> [WHAT THE TASK REQUIRES] The result is the exact lines from the one containing "Where should I" through the final line of the entries; leave out the pictures.

○ ○ ○ ○

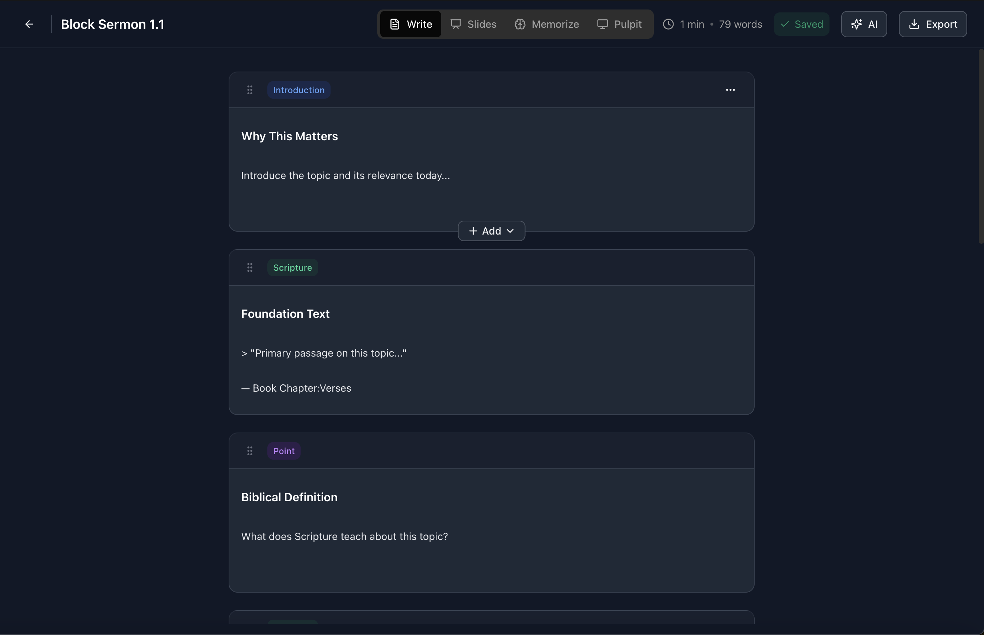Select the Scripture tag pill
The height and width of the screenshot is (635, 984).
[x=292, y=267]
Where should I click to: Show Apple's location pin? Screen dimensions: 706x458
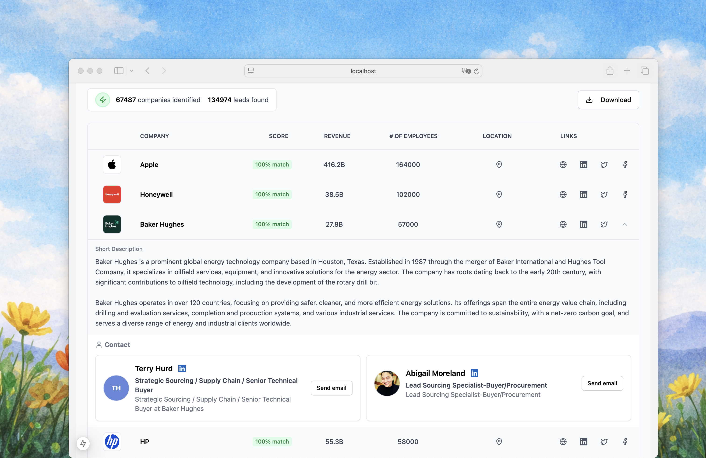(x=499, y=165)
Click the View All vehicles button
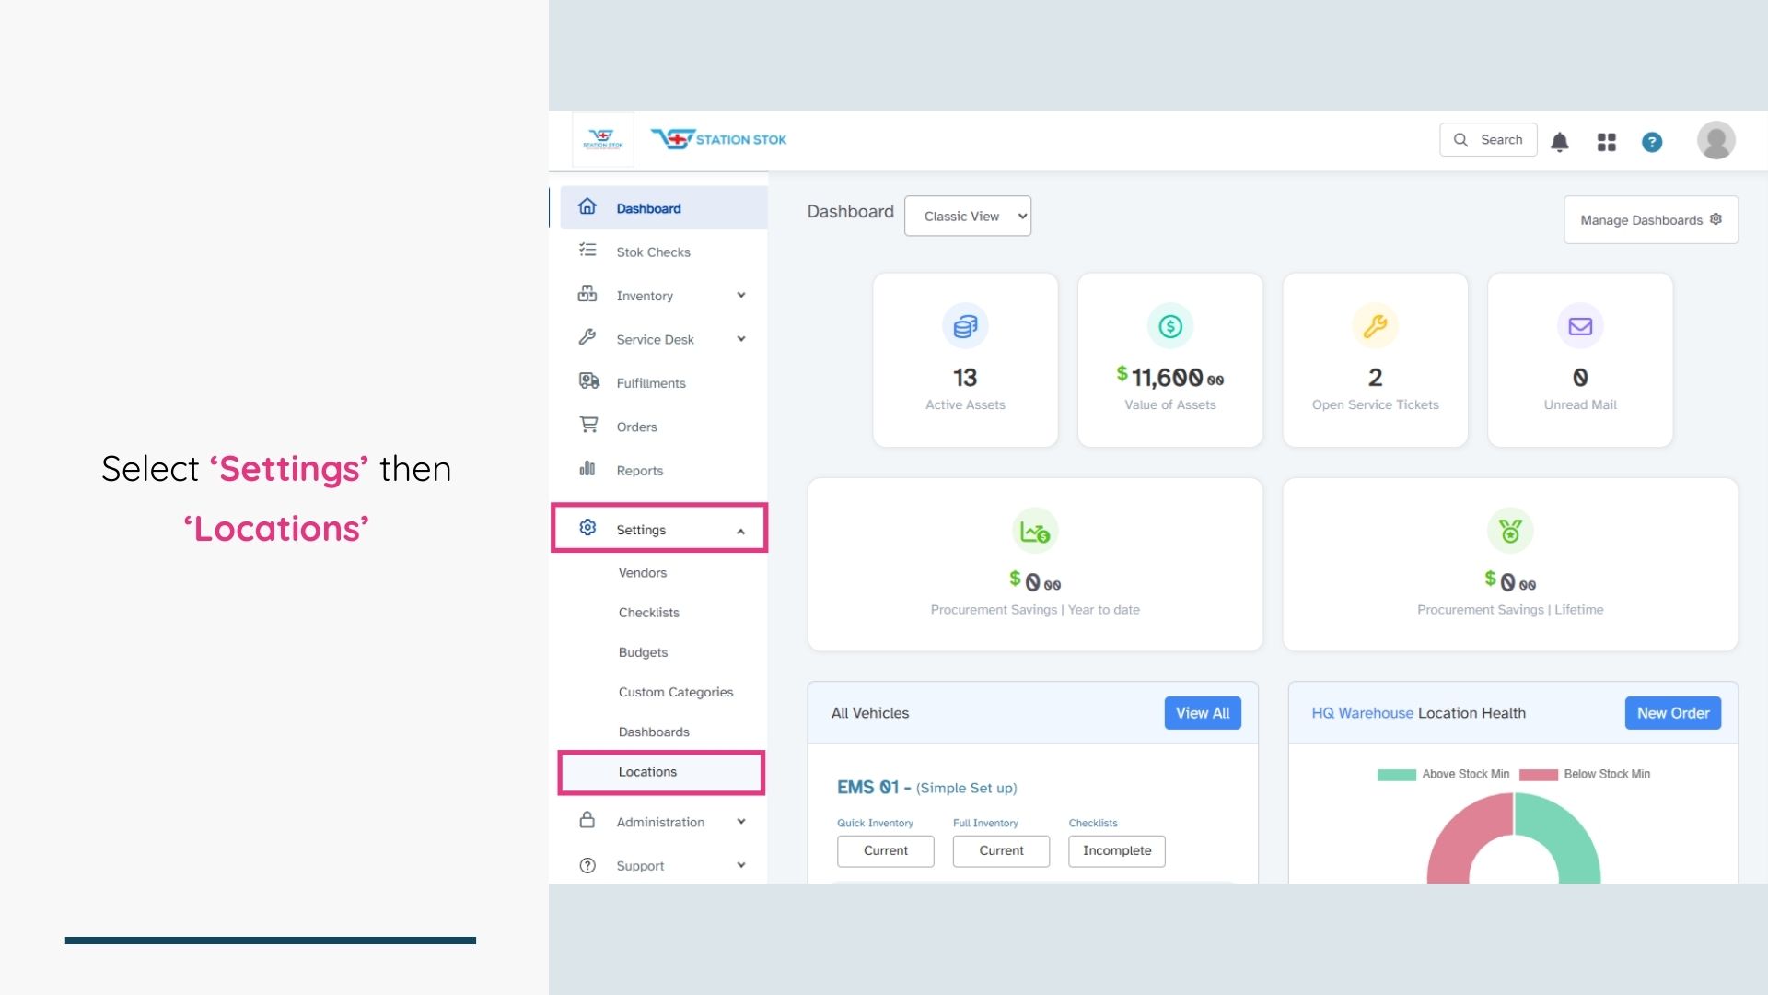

○ ○ ○ ○

> [ANSWER TO THIS EXERCISE]
Where should I click to: Show Apple's location pin? Screen dimensions: 706x458
(x=499, y=165)
Click the View All vehicles button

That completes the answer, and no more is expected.